--- WHAT YOU NEED TO DO ---
Copy every entry. Do not alter a single word.

Pixel coordinate grounding data:
■ ■ ■ ■ ■ ■ ■

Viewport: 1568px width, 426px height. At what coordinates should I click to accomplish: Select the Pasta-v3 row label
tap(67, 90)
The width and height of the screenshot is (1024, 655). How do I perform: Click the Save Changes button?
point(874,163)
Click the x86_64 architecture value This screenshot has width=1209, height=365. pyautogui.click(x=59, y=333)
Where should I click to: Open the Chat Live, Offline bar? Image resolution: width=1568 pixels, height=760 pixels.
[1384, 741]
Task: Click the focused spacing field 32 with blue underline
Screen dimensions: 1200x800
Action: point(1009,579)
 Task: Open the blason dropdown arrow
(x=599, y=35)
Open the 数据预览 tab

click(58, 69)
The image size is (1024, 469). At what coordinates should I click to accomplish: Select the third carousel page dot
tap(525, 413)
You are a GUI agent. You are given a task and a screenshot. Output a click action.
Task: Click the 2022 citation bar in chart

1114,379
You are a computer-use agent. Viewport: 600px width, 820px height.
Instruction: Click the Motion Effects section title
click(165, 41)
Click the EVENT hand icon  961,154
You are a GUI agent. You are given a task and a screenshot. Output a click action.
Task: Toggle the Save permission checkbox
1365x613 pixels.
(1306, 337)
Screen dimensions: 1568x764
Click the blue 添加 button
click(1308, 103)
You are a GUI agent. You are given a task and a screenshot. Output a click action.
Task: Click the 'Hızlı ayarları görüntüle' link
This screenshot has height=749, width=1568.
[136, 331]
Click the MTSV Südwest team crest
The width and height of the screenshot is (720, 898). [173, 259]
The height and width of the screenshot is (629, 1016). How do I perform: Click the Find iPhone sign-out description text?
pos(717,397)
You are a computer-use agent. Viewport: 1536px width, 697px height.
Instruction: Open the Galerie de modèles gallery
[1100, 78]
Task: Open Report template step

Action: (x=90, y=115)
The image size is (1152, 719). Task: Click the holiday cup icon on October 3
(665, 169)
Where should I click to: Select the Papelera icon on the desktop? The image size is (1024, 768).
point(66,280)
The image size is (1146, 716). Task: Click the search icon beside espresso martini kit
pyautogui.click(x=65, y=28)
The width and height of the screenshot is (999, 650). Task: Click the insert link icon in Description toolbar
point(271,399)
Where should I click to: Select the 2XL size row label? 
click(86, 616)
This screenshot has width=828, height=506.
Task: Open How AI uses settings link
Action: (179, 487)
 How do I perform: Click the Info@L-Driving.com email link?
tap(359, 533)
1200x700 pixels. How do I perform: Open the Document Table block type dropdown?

■ ■ ■ ■ ■ ■ ■

--- REPLY TO THE TASK ---
Viewport: 1568px width, 426px height. At what coordinates should I click to accomplish: Select the Pasta-v3 row label
tap(67, 90)
The width and height of the screenshot is (1024, 655). How do I perform: Click the Save Changes button?
point(874,163)
Click the x86_64 architecture value This screenshot has width=1209, height=365. pyautogui.click(x=59, y=333)
Where should I click to: Open the Chat Live, Offline bar? Image resolution: width=1568 pixels, height=760 pixels.
[1384, 741]
Task: Click the focused spacing field 32 with blue underline
Screen dimensions: 1200x800
Action: point(1009,579)
 Task: Open the blason dropdown arrow
(x=599, y=35)
Open the 数据预览 tab

click(58, 69)
The image size is (1024, 469). At what coordinates should I click to accomplish: Select the third carousel page dot
tap(525, 413)
You are a GUI agent. You are given a task and a screenshot. Output a click action.
Task: Click the 2022 citation bar in chart

1114,379
You are a computer-use agent. Viewport: 600px width, 820px height.
Instruction: Click the Motion Effects section title
click(165, 41)
Click the EVENT hand icon  961,154
You are a GUI agent. You are given a task and a screenshot. Output a click action.
Task: Toggle the Save permission checkbox
1365x613 pixels.
(1306, 337)
Screen dimensions: 1568x764
Click the blue 添加 button
click(1308, 103)
You are a GUI agent. You are given a task and a screenshot. Output a click action.
Task: Click the 'Hızlı ayarları görüntüle' link
This screenshot has height=749, width=1568.
[136, 331]
Click the MTSV Südwest team crest
The width and height of the screenshot is (720, 898). [173, 259]
The height and width of the screenshot is (629, 1016). How do I perform: Click the Find iPhone sign-out description text?
pos(717,397)
You are a computer-use agent. Viewport: 1536px width, 697px height.
Instruction: Open the Galerie de modèles gallery
[1100, 78]
Task: Open Report template step

Action: (x=90, y=115)
The image size is (1152, 719). Task: Click the holiday cup icon on October 3
(665, 169)
Where should I click to: Select the Papelera icon on the desktop? The image size is (1024, 768).
point(66,280)
The image size is (1146, 716). Task: Click the search icon beside espresso martini kit
pyautogui.click(x=65, y=28)
The width and height of the screenshot is (999, 650). Task: Click the insert link icon in Description toolbar
point(271,399)
Where should I click to: Select the 2XL size row label? 
click(86, 616)
This screenshot has width=828, height=506.
Task: Open How AI uses settings link
Action: (179, 487)
 How do I perform: Click the Info@L-Driving.com email link?
tap(359, 533)
1200x700 pixels. How do I perform: Open the Document Table block type dropdown?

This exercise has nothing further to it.